▸ **WRITTEN EXERCISE**
Render the listing below as a JSON array of strings, with one string for each line and blank lines omitted.

--- Begin THE DATA ---

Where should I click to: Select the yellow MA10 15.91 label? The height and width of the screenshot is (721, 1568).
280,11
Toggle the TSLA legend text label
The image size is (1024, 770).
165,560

--- End THE DATA ---

▸ **ANSWER TO THIS PROBLEM**
[
  "Where should I click to: Select the yellow MA10 15.91 label? The height and width of the screenshot is (721, 1568).",
  "280,11",
  "Toggle the TSLA legend text label",
  "The image size is (1024, 770).",
  "165,560"
]